I thought this was pretty out on a limb. There is a great deal of rubbish on the net about generalised candidiasis. I'd also point out that clinical experience is no guide to efficacy. Might easily be coincidence.

Then I found this paper.

Klebsiella is a bacterium associated with IBS and systemic problems like anterior uveitis and ankylosing spondylitis. It eats fiber/starch. It is intimately associated with yeasts in the gut, acting as an adhesion factor for the yeast. As no one seems to know why LC improves acid reflux and the gut microbiota undoubtedly influence body function distant to the gut, I see no intrinsic problem with believing that yeasts in the gut might influence acid reflux. In the UK fluconazole is available OTC.

That's what we did/found. We're not doctors. This is not advice!

Don't forget that you're might well be B12 deficient on omeprazole (warns re this on data sheet, no one told us) and that it doubles the level of gastrin in your blood. There are concerns about this latter effect.

Oh, single malts! I love them, my joints hate them. There should be no gluten in the distillate, but how do they get that beautiful golden colour? Oak barrels, yes. A trace of barley malt too perhaps? Dunno, but I'd switch. A wee voddy may taste of nothing, but it has no congers and absolutely no gluten. Boring, but trying it for a month is worth a go.


Anonymous said...

Thank you Peter. Now I'll have to get busy and digest all this, then maybe some experiments of my own.

Anonymous said...

I'm with Peter. The safest alcohols are probably vodka and gin. They're less likely to cause hang-overs the more they're distilled and filtered to remove toxins/impurities. A word of warning: eating alcohol with any high-PUFA oils, including fish fat, seems like a very bad idea.

"...Polyunsaturated fat (vegetable or fish oil) is known as a critical nutritional factor for induction of experimental ALD and feeding saturated fat (beef fat) results in remarkable prevention of or accelerated recovery from experimental ALD. Indeed, epidemiological studies support these observations by revealing a positive correlation of the incidence of cirrhosis in various countries with consumption per capita of polyunsaturated fatty acids, particularly linoleic acid and an inverse correlation with saturated fat. It is postulated that polyunsaturated fat accentuates alcohol-induced oxidative injury via its synergistic effect on induction of microsomal ethanol-oxidizing enzymes (e.g., cytochrome P4502E1, CYP2E1)." (second paragraph)
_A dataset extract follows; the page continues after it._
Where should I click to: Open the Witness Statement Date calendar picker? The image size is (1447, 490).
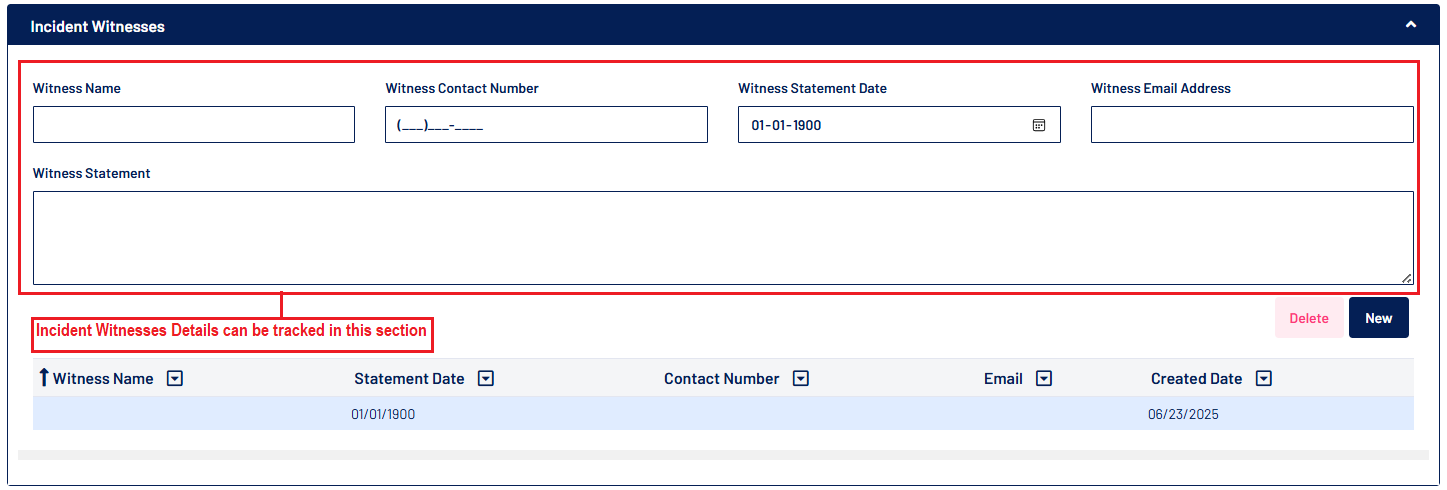click(1039, 125)
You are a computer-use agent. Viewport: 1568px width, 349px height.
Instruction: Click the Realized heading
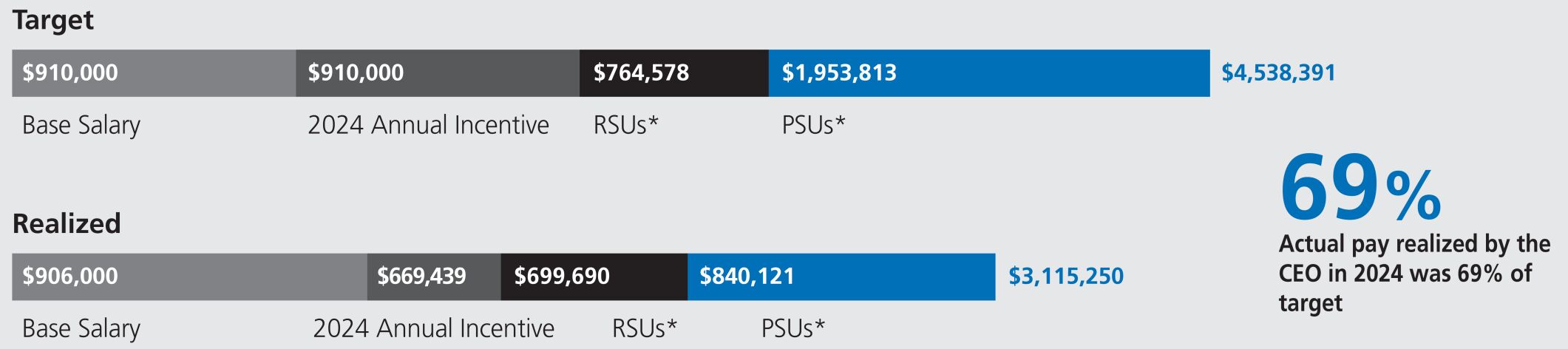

I think alcohol would be safest if eaten with beef / lamb fat, butter, cheese, cocoa butter, or 85% cocoa bar, coconut oil, mac nut oil, dry roasted macadamias, foie gras, etc. Those are very low in PUFAs.

Adam Steer said...

Hi Peter,

I've been hearing about this blog but have not, until now, had the chance to take a look. Great job!

Upon reading this post, a long standing question of mine resurfaced. Do you have an opinion on gluten's effect on auto-immune disease. My wife suffers from rheumatoid arthritis. I'm pretty much a low-carb guy, but my wife does not really buy into it. I'm sure that gluten does not help, but would love to be pointed to any substantiation which might help my case. ;-)


Peter said...

Hi Adam,

Just had two days work so not much time to blog. RA has a number of factors involved, gluten or wga are in there high up the list, so is insulin and hyperglycaemia. There's a full post or two there but absolute gluten (possibly all grains) elimination cobined with LC is a good starting point. There are a few other factors but they probably get addressed indirectly by LC/grain free.